Input data:

*** Block opens ***

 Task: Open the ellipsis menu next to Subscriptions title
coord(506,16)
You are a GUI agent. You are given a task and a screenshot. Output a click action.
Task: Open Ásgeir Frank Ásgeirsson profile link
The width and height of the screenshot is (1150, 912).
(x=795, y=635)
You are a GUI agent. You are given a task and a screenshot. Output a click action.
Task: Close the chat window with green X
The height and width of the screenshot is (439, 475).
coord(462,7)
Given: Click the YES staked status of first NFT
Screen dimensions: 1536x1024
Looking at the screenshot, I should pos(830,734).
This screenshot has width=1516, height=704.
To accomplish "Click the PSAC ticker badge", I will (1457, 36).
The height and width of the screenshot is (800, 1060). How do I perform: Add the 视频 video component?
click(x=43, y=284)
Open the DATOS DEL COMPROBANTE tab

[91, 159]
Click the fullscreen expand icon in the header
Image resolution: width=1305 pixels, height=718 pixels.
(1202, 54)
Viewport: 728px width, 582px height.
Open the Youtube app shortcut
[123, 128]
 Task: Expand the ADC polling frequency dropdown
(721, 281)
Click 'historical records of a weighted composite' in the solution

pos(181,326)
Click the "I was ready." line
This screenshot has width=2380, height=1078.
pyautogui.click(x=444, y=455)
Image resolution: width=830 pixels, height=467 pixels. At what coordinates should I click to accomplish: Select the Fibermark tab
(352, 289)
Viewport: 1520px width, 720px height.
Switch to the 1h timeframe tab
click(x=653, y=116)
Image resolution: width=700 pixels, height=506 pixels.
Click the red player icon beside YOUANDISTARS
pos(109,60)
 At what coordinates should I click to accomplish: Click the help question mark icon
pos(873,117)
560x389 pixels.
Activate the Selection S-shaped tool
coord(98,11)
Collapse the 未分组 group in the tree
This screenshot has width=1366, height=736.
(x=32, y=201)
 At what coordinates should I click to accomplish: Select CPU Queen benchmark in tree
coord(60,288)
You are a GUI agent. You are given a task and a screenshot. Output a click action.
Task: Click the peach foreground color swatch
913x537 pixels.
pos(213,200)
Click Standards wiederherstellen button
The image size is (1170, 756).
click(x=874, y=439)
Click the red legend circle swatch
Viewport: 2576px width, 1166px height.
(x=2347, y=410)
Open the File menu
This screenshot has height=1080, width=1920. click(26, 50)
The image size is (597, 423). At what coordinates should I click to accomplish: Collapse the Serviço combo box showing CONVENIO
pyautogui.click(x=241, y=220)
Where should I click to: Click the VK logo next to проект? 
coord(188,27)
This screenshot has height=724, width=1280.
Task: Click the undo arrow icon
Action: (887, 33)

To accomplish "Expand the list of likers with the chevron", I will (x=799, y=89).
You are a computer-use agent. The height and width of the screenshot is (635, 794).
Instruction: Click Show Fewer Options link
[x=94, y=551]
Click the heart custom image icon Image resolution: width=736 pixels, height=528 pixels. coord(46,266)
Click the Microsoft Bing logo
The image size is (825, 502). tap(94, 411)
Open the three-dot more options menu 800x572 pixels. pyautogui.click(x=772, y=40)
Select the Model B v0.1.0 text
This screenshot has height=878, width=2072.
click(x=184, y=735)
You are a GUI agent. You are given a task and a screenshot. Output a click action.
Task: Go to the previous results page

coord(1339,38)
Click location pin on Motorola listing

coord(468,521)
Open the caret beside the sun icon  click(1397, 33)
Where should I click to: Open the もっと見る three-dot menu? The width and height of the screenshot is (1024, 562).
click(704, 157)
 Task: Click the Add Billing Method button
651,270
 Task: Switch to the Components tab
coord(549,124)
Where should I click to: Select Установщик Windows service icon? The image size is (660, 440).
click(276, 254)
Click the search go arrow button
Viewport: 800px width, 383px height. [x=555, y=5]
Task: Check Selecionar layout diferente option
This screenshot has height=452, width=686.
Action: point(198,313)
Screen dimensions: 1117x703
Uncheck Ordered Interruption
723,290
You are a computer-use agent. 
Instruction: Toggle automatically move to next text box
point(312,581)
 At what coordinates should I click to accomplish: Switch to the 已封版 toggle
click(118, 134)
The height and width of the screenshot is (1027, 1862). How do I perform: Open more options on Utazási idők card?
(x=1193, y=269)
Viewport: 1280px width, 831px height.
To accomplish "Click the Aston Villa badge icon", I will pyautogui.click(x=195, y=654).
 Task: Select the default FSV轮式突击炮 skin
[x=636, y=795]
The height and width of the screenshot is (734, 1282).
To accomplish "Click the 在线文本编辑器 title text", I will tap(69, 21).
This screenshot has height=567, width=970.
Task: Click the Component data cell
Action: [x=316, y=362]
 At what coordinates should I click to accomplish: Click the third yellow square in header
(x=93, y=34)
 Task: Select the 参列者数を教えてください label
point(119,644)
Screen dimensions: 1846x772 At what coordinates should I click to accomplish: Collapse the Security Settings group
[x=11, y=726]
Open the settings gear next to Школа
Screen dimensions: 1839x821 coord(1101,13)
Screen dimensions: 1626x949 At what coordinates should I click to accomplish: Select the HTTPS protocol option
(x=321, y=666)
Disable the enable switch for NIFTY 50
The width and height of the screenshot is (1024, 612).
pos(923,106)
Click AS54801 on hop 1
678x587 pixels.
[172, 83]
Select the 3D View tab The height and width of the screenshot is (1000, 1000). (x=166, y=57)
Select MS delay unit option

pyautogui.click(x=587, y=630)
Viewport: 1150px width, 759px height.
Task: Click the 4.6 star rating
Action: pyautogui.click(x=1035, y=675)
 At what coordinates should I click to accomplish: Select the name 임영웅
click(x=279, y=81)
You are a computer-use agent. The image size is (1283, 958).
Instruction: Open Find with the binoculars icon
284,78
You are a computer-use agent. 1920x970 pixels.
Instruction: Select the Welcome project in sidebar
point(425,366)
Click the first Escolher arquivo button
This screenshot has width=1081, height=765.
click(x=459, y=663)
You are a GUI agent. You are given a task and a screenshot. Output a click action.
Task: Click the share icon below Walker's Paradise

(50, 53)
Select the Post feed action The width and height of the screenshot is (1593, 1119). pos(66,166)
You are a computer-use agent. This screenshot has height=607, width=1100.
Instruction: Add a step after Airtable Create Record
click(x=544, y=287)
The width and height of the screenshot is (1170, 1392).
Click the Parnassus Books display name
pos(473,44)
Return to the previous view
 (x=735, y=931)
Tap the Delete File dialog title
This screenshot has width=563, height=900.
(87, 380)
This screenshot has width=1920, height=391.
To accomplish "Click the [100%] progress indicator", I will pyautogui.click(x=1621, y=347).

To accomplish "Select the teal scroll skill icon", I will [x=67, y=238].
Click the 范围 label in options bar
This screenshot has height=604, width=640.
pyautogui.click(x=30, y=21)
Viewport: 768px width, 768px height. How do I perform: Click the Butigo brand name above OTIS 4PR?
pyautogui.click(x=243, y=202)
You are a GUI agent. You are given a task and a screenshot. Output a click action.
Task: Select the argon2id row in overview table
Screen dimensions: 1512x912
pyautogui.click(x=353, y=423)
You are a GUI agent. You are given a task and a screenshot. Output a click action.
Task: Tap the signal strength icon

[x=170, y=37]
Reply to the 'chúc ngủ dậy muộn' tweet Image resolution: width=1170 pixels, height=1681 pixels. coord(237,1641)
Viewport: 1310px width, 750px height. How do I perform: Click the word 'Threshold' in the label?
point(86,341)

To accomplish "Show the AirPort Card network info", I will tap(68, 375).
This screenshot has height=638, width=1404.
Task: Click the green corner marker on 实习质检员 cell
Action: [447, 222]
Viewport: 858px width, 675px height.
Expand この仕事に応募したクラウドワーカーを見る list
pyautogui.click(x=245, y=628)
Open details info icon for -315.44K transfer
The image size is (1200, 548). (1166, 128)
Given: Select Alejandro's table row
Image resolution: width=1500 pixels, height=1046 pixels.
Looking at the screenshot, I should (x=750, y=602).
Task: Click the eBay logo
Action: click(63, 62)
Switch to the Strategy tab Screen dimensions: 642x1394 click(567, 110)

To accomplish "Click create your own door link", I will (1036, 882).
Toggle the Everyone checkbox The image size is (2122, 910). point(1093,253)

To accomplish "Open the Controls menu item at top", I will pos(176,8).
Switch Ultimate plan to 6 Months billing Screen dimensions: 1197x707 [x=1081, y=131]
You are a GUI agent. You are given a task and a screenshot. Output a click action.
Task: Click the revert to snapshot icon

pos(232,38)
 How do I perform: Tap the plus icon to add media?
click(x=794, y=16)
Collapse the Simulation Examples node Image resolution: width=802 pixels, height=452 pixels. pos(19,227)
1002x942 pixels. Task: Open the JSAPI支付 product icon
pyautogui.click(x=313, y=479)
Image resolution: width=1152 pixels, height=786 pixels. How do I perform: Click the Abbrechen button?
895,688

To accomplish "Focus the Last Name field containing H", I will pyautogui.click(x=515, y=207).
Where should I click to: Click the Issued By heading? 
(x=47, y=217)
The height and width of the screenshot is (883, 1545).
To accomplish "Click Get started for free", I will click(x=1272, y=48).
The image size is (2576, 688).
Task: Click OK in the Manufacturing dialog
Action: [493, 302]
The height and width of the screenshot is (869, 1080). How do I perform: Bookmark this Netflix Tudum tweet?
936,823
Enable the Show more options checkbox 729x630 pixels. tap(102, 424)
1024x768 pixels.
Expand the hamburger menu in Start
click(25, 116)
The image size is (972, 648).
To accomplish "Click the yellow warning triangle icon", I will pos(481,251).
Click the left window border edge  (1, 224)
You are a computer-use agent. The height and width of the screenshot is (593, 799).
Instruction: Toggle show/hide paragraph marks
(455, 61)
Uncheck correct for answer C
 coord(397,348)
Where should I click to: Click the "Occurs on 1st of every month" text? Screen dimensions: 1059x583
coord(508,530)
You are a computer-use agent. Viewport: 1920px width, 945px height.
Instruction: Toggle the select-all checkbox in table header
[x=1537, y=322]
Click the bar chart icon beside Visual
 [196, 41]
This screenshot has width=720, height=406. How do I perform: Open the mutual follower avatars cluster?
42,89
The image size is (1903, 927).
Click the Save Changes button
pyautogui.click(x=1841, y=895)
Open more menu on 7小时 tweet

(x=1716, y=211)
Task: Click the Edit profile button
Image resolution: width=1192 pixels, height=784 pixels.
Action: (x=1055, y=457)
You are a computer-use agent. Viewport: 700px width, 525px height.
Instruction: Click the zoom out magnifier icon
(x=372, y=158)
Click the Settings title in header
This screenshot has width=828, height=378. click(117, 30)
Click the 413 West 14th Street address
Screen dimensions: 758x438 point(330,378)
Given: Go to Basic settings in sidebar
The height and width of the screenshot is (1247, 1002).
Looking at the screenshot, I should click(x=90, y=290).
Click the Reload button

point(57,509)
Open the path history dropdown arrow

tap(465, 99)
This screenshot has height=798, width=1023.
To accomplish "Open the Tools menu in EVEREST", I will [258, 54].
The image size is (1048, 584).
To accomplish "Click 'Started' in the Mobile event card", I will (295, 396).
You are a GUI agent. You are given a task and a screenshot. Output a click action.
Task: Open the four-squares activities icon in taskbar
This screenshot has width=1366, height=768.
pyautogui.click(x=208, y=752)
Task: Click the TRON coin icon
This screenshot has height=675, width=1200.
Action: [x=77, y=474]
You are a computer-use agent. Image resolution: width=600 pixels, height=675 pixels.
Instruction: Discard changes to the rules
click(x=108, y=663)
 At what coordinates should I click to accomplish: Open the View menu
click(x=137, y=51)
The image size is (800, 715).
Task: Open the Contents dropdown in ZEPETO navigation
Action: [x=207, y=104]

*** Block closes ***

Only one stretch of the data above is needed. Restate it word for word, from the line containing "Expand この仕事に応募したクラウドワーカーを見る list" through the line containing "Given: Select Alejandro's table row", both ends included.

Expand この仕事に応募したクラウドワーカーを見る list
pyautogui.click(x=245, y=628)
Open details info icon for -315.44K transfer
The image size is (1200, 548). (1166, 128)
Given: Select Alejandro's table row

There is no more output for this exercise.